Stored items:
- Opening Delimiter -
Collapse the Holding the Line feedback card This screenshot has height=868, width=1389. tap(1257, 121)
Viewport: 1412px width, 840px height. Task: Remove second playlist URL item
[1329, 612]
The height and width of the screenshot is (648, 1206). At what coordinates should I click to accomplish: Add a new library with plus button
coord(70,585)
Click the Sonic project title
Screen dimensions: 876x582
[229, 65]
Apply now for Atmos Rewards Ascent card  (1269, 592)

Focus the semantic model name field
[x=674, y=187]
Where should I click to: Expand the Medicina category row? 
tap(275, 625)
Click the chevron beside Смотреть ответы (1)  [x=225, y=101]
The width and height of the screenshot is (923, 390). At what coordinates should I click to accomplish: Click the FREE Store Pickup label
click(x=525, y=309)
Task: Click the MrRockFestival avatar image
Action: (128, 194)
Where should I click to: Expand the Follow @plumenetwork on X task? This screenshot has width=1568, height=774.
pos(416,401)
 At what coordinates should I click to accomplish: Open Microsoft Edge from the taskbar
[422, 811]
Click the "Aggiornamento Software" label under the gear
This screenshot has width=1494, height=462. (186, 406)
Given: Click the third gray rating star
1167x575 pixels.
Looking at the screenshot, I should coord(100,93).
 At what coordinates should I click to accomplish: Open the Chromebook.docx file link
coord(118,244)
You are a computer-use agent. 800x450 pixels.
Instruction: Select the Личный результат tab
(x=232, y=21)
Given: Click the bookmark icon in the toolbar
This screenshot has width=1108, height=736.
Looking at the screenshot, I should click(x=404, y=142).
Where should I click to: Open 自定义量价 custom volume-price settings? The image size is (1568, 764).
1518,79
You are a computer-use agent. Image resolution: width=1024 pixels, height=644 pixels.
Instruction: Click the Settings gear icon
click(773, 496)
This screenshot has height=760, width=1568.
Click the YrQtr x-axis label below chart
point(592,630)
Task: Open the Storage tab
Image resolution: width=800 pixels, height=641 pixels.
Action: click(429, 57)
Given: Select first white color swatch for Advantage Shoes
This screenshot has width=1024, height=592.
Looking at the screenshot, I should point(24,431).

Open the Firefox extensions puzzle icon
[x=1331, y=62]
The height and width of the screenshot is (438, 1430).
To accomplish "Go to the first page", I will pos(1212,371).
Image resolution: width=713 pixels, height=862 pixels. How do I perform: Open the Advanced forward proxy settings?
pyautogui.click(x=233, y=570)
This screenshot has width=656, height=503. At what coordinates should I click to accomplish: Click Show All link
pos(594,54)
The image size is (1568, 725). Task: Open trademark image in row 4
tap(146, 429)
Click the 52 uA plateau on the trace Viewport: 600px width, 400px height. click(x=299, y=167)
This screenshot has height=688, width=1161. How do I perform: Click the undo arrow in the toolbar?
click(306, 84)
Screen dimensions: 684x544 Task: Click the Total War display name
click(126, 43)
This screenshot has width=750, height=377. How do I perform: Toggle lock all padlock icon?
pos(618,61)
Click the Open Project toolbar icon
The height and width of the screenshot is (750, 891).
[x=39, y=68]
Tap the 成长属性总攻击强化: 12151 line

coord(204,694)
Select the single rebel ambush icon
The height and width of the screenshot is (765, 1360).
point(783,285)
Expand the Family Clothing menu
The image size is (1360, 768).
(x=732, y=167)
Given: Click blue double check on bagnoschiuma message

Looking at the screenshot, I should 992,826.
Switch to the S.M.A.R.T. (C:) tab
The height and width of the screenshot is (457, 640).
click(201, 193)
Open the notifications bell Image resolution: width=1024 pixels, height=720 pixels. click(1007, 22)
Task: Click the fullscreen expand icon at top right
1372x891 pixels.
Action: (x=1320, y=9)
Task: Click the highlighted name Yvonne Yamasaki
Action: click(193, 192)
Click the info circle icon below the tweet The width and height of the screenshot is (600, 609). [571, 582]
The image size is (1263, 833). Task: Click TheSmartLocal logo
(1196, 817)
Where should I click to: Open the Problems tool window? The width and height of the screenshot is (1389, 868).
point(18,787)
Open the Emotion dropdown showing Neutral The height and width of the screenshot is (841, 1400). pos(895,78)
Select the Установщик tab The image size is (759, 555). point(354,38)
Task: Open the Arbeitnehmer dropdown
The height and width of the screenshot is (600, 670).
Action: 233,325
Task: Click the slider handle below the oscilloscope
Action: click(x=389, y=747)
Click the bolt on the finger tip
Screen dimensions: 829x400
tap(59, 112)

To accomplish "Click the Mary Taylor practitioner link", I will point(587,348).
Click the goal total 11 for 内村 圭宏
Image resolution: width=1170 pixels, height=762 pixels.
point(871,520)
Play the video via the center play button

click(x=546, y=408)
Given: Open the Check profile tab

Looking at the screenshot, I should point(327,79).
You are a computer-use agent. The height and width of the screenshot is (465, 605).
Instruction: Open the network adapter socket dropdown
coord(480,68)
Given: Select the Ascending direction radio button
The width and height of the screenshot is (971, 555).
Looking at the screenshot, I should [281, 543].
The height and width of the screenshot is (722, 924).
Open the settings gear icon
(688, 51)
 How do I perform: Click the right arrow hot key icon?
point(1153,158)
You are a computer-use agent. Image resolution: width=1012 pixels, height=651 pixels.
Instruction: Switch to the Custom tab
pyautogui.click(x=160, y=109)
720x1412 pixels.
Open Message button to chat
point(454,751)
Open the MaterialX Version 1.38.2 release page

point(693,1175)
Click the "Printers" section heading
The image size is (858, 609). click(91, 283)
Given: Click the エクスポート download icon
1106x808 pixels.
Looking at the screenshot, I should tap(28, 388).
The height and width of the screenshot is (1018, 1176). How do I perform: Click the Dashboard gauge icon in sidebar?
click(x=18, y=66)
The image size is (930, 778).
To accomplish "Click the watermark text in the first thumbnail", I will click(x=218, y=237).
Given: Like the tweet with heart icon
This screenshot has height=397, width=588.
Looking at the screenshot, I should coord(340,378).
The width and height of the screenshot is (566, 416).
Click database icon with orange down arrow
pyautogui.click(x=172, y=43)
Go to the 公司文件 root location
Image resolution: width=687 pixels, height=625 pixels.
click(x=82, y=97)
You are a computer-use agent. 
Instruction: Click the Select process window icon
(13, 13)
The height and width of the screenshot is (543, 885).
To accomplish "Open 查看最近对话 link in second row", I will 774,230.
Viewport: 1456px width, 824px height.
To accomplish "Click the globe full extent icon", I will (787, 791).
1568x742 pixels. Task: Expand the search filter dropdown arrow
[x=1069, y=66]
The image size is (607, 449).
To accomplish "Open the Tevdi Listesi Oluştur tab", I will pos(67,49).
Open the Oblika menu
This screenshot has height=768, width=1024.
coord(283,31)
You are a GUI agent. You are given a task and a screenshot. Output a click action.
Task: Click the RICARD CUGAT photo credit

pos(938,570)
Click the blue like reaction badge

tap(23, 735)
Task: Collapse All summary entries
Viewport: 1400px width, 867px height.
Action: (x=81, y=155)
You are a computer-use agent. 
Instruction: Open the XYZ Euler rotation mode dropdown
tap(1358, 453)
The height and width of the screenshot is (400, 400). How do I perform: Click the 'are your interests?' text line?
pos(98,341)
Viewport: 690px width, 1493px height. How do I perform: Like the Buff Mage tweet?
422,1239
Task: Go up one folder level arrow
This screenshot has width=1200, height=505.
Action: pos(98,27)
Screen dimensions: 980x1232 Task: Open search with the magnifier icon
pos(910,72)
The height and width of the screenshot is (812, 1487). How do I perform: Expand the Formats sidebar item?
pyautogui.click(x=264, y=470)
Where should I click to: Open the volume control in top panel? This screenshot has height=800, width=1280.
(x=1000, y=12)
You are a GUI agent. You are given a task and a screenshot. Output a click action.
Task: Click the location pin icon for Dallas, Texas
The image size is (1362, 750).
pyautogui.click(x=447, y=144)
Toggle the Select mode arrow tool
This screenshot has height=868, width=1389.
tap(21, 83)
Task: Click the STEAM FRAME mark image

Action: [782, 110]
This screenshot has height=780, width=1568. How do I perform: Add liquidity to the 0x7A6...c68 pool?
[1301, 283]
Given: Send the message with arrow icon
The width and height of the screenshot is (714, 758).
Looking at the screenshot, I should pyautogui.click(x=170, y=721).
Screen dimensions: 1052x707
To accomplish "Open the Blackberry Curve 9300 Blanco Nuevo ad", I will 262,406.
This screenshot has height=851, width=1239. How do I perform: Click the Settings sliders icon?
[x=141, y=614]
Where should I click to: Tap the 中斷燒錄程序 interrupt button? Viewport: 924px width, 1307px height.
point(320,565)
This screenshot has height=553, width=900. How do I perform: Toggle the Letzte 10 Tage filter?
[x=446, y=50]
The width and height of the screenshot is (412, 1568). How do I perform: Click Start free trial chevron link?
- Closing Delimiter -
__Assigned task__.
Copy out each line of the data where the string "computer" appears.

__Response to this exercise__.
You are a computer-use agent. 800x450 pixels.
You are a computer-use agent. Image resolution: width=1024 pixels, height=644 pixels.
You are a computer-use agent. The height and width of the screenshot is (465, 605).
You are a computer-use agent. Image resolution: width=1012 pixels, height=651 pixels.
You are a computer-use agent. 
You are a computer-use agent. 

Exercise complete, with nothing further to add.